Ion channel modulators hold enormous promise for treating neurological and psychiatric conditions, but a lack of selective, in vivo proof-of-concept tool compounds have hampered drug development efforts. Now, after more than a decade of collaboration, researchers from Vanderbilt University’s Warren Center for Neuroscience Drug Discovery and Japan’s Ono Pharmaceutical have delivered a powerful proof-of-concept: first-in-class TREK channel modulators with applications in pain relief and cognitive enhancement.
The K2P family of “leak” channels, two-pore domain potassium channels, has been pharmacologically elusive. But as outlined in two new studies published in ACS Chemical Neuroscience and ACS Medicinal Chemistry Letters, the Vanderbilt-Ono team has created highly selective, brain-penetrant tool compounds—one that activates TREK-2 channels and one that inhibits TREK-1/2 channels—that unlock entirely new paths for translational neuroscience research.
“Industry-academic partnerships are powerful when each side brings complementary strengths,” Craig Lindsley said. Lindsley is the principal investigator on both studies and the director of WCNDD. “The joint research teams at Ono and Vanderbilt brought tremendous and diverse expertise in ion channel pharmacology, medicinal chemistry, DMPK and behavior. That fusion led to real breakthroughs.” DMPK refers to the drug metabolism and pharmacokinetic studies that help researchers determine whether their compounds warrant further study as potential therapeutics.
In the first study, a compound called ONO-2920632 (VU6011887) emerged as a potent and selective TREK-2 activator. When given to mice, it was as effective as standard nonsteroidal anti-inflammatory drugs in reducing pain, but it did so without the side effects commonly seen with opioids.
The second study introduced ONO-TR-772 (VU6018042), a TREK-1/2 inhibitor that enhanced cognitive performance in mice subjected to memory deficits induced by a drug called MK-801—a model for schizophrenia-related cognitive impairment.
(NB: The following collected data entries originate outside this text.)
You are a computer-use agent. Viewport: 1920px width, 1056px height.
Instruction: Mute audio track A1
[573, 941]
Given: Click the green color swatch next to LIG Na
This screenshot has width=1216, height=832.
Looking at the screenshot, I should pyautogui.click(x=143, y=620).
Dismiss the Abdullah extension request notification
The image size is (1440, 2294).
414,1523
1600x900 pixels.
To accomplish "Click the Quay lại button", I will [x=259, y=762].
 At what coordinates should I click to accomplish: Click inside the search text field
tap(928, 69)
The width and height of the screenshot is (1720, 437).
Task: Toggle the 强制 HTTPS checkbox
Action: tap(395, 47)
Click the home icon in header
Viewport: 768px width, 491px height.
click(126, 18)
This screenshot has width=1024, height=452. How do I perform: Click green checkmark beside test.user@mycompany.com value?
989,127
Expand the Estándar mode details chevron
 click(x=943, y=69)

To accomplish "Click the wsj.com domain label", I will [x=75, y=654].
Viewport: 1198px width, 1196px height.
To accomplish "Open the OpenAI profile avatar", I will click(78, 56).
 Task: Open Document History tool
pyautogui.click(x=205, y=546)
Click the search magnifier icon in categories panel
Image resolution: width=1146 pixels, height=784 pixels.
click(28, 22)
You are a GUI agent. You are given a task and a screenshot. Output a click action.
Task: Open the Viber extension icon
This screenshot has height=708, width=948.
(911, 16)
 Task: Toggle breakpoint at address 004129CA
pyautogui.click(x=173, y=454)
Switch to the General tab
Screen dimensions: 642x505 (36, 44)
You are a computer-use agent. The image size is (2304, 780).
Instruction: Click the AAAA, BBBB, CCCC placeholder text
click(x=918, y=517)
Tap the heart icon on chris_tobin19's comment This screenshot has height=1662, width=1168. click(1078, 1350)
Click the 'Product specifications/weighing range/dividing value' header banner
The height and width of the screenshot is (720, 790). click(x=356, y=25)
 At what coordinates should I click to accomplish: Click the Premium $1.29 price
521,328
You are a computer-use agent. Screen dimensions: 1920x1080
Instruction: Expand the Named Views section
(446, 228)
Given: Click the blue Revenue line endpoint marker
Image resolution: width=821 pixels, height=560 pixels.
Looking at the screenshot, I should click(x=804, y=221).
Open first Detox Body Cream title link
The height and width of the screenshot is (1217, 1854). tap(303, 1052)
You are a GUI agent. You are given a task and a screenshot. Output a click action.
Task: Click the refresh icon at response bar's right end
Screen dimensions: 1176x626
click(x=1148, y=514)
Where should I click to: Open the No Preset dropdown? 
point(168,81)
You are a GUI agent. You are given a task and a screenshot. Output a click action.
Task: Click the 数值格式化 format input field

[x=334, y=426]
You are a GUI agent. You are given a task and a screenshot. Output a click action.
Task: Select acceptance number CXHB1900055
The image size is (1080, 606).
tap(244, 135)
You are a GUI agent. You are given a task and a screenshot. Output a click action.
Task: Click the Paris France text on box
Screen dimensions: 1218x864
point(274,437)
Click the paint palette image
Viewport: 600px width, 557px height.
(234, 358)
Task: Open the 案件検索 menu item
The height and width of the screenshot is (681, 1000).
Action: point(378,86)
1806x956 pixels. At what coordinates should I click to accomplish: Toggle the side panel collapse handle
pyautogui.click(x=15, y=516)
With a low minimum effective dose, ONO-TR-772 reversed deficits and matched the efficacy of antipsychotic drugs in a standard novel object recognition test.
What makes these results exceptional isn’t just the compounds themselves, it’s what they represent: the value of translational research grounded in real-world therapeutic goals. The WCNDD-Ono collaboration wasn’t just academic, it was licensed and funded with the long-term aim of generating clinical candidates. Still, the partners chose to release these best-in-class in vivo tool compounds to the scientific community to accelerate further discovery.
“These are not just best-in-class TREK ligands, they’re essential tools that other researchers can use to probe pain pathways, cognitive mechanisms, and psychiatric models, filling a critical gap in preclinical neuroscience,” Lindsley said.
The success of these TREK modulators has roots in earlier collaborations as well. A key insight—replacing a benzyl alcohol linker with an acetylene group—came from prior work with Janssen, underscoring how even “small” chemical choices can pivot entire programs.
Next up? Clinical translation. With their potent in vivo activity and clean pharmacology profiles, both compounds will serve as the foundation for next-generation compounds that evolve into first-in-human studies.
In the meantime, they serve as a reminder: When discovery is shared, progress multiplies.
Haruto Kurata, a visiting Ono research fellow in the Lindsley lab, Darren Engers, research assistant professor of pharmacology, and Jerod Denton, professor of pharmacology, were co-authors on both studies.
Go deeper:
The article “Discovery of ONO-TR-772 (VU6018042): A Highly Selective and CNS Penetrant TREK Inhibitor in Vivo Tool Compound” was published in ACS Medicinal Chemistry Letters in April 2025.
The article “Discovery of ONO-2920632 (VU6011887): A Highly Selective and CNS Penetrant TREK-2 (TWIK-Related K+ Channel 2) Preferring Activator In Vivo Tool Compound” was published in ACS Chemical Neuroscience in February 2025.
Funding:
This research was supported by William K. Warren Jr. and the William K. Warren Foundation.